• Task goal
Rewrite the data below, changing every "GUI agent" to "interface assistant" and leaving everything else as it is.

• Stored rows
+++
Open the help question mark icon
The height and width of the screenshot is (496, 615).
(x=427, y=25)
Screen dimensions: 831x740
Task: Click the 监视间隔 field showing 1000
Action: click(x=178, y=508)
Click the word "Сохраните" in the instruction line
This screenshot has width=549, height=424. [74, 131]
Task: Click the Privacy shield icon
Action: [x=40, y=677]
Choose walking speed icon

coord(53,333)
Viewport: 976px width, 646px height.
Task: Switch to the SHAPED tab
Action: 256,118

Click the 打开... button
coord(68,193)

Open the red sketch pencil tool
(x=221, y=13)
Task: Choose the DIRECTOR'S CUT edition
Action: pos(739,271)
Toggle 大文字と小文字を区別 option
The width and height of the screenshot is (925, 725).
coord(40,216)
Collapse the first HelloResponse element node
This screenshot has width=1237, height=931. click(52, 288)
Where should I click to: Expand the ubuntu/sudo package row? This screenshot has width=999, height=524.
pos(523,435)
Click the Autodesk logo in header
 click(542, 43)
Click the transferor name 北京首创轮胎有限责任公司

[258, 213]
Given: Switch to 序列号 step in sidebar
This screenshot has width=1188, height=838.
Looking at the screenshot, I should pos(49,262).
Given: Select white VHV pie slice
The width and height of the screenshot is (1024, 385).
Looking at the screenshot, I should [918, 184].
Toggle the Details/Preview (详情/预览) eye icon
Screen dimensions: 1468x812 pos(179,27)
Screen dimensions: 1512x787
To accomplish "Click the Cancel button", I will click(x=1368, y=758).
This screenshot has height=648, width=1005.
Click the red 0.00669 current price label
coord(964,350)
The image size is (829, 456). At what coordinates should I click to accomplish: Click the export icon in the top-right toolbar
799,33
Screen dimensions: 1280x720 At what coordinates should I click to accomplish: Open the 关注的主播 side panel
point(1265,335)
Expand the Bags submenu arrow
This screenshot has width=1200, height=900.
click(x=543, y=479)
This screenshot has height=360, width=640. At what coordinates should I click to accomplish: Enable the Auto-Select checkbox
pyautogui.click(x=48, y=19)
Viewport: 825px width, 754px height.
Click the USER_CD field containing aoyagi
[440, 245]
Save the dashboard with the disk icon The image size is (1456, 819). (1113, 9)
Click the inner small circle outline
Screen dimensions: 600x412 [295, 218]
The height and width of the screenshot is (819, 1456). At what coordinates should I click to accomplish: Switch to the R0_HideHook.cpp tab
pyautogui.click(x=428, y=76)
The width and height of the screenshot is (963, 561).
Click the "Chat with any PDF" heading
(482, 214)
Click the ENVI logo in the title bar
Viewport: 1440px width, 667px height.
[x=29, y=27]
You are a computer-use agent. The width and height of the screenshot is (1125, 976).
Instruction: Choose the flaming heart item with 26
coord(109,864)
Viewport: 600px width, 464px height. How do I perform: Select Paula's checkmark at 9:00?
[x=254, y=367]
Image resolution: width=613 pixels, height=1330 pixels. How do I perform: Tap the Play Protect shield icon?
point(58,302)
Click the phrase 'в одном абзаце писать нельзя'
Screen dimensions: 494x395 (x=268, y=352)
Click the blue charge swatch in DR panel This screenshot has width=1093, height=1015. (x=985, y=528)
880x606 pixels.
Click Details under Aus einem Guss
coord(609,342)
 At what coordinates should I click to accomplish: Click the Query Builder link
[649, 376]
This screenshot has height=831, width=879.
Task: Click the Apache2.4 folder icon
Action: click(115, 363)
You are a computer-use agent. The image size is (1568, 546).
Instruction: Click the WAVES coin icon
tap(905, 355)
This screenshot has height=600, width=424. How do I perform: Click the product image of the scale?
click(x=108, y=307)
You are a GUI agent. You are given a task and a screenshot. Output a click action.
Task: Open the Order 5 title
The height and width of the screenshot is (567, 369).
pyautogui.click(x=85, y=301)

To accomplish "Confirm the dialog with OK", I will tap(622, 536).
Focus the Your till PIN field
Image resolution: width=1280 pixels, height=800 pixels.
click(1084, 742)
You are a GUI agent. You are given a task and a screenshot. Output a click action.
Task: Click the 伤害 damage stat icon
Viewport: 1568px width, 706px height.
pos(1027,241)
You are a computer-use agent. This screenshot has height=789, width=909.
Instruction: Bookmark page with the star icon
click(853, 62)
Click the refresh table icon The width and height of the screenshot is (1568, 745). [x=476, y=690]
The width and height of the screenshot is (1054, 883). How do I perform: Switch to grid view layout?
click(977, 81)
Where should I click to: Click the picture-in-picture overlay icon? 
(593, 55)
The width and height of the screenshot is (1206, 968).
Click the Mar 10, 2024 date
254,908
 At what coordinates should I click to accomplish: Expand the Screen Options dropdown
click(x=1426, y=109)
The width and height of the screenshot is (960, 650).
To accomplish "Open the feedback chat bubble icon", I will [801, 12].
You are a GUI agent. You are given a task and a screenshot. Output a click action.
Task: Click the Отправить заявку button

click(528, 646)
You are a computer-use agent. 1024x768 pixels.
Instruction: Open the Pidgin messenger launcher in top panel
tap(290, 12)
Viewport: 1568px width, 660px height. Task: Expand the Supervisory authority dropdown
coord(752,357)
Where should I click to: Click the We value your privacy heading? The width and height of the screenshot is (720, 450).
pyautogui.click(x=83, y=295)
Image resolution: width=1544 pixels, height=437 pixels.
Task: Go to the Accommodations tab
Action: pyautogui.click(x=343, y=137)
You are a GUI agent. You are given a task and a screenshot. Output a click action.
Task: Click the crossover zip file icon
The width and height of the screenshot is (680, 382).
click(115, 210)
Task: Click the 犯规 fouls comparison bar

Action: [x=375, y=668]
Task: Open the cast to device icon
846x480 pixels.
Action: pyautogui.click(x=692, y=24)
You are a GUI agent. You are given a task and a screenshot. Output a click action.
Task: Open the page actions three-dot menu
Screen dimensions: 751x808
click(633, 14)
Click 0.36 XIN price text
+++
• Solution below
Open the help question mark icon
The height and width of the screenshot is (496, 615).
(x=427, y=25)
Screen dimensions: 831x740
Task: Click the 监视间隔 field showing 1000
Action: click(x=178, y=508)
Click the word "Сохраните" in the instruction line
This screenshot has width=549, height=424. [74, 131]
Task: Click the Privacy shield icon
Action: [x=40, y=677]
Choose walking speed icon

coord(53,333)
Viewport: 976px width, 646px height.
Task: Switch to the SHAPED tab
Action: 256,118

Click the 打开... button
coord(68,193)

Open the red sketch pencil tool
(x=221, y=13)
Task: Choose the DIRECTOR'S CUT edition
Action: pos(739,271)
Toggle 大文字と小文字を区別 option
The width and height of the screenshot is (925, 725).
coord(40,216)
Collapse the first HelloResponse element node
This screenshot has width=1237, height=931. click(52, 288)
Where should I click to: Expand the ubuntu/sudo package row? This screenshot has width=999, height=524.
pos(523,435)
Click the Autodesk logo in header
 click(542, 43)
Click the transferor name 北京首创轮胎有限责任公司

[258, 213]
Given: Switch to 序列号 step in sidebar
This screenshot has width=1188, height=838.
Looking at the screenshot, I should pos(49,262).
Given: Select white VHV pie slice
The width and height of the screenshot is (1024, 385).
Looking at the screenshot, I should [918, 184].
Toggle the Details/Preview (详情/预览) eye icon
Screen dimensions: 1468x812 pos(179,27)
Screen dimensions: 1512x787
To accomplish "Click the Cancel button", I will click(x=1368, y=758).
This screenshot has height=648, width=1005.
Click the red 0.00669 current price label
coord(964,350)
The image size is (829, 456). At what coordinates should I click to accomplish: Click the export icon in the top-right toolbar
799,33
Screen dimensions: 1280x720 At what coordinates should I click to accomplish: Open the 关注的主播 side panel
point(1265,335)
Expand the Bags submenu arrow
This screenshot has width=1200, height=900.
click(x=543, y=479)
This screenshot has height=360, width=640. At what coordinates should I click to accomplish: Enable the Auto-Select checkbox
pyautogui.click(x=48, y=19)
Viewport: 825px width, 754px height.
Click the USER_CD field containing aoyagi
[440, 245]
Save the dashboard with the disk icon The image size is (1456, 819). (1113, 9)
Click the inner small circle outline
Screen dimensions: 600x412 [295, 218]
The height and width of the screenshot is (819, 1456). At what coordinates should I click to accomplish: Switch to the R0_HideHook.cpp tab
pyautogui.click(x=428, y=76)
The width and height of the screenshot is (963, 561).
Click the "Chat with any PDF" heading
(482, 214)
Click the ENVI logo in the title bar
Viewport: 1440px width, 667px height.
[x=29, y=27]
You are a computer-use agent. The width and height of the screenshot is (1125, 976).
Instruction: Choose the flaming heart item with 26
coord(109,864)
Viewport: 600px width, 464px height. How do I perform: Select Paula's checkmark at 9:00?
[x=254, y=367]
Image resolution: width=613 pixels, height=1330 pixels. How do I perform: Tap the Play Protect shield icon?
point(58,302)
Click the phrase 'в одном абзаце писать нельзя'
Screen dimensions: 494x395 (x=268, y=352)
Click the blue charge swatch in DR panel This screenshot has width=1093, height=1015. (x=985, y=528)
880x606 pixels.
Click Details under Aus einem Guss
coord(609,342)
 At what coordinates should I click to accomplish: Click the Query Builder link
[649, 376]
This screenshot has height=831, width=879.
Task: Click the Apache2.4 folder icon
Action: click(115, 363)
You are a computer-use agent. The image size is (1568, 546).
Instruction: Click the WAVES coin icon
tap(905, 355)
This screenshot has height=600, width=424. How do I perform: Click the product image of the scale?
click(x=108, y=307)
You are a interface assistant. You are given a task and a screenshot. Output a click action.
Task: Open the Order 5 title
The height and width of the screenshot is (567, 369).
pyautogui.click(x=85, y=301)

To accomplish "Confirm the dialog with OK", I will tap(622, 536).
Focus the Your till PIN field
Image resolution: width=1280 pixels, height=800 pixels.
click(1084, 742)
You are a interface assistant. You are given a task and a screenshot. Output a click action.
Task: Click the 伤害 damage stat icon
Viewport: 1568px width, 706px height.
pos(1027,241)
You are a computer-use agent. This screenshot has height=789, width=909.
Instruction: Bookmark page with the star icon
click(853, 62)
Click the refresh table icon The width and height of the screenshot is (1568, 745). [x=476, y=690]
The width and height of the screenshot is (1054, 883). How do I perform: Switch to grid view layout?
click(977, 81)
Where should I click to: Click the picture-in-picture overlay icon? 
(593, 55)
The width and height of the screenshot is (1206, 968).
Click the Mar 10, 2024 date
254,908
 At what coordinates should I click to accomplish: Expand the Screen Options dropdown
click(x=1426, y=109)
The width and height of the screenshot is (960, 650).
To accomplish "Open the feedback chat bubble icon", I will [801, 12].
You are a interface assistant. You are given a task and a screenshot. Output a click action.
Task: Click the Отправить заявку button

click(528, 646)
You are a computer-use agent. 1024x768 pixels.
Instruction: Open the Pidgin messenger launcher in top panel
tap(290, 12)
Viewport: 1568px width, 660px height. Task: Expand the Supervisory authority dropdown
coord(752,357)
Where should I click to: Click the We value your privacy heading? The width and height of the screenshot is (720, 450).
pyautogui.click(x=83, y=295)
Image resolution: width=1544 pixels, height=437 pixels.
Task: Go to the Accommodations tab
Action: pyautogui.click(x=343, y=137)
You are a interface assistant. You are given a task and a screenshot. Output a click action.
Task: Click the crossover zip file icon
The width and height of the screenshot is (680, 382).
click(115, 210)
Task: Click the 犯规 fouls comparison bar

Action: [x=375, y=668]
Task: Open the cast to device icon
846x480 pixels.
Action: pyautogui.click(x=692, y=24)
You are a interface assistant. You are given a task and a screenshot. Output a click action.
Task: Open the page actions three-dot menu
Screen dimensions: 751x808
click(633, 14)
Click 0.36 XIN price text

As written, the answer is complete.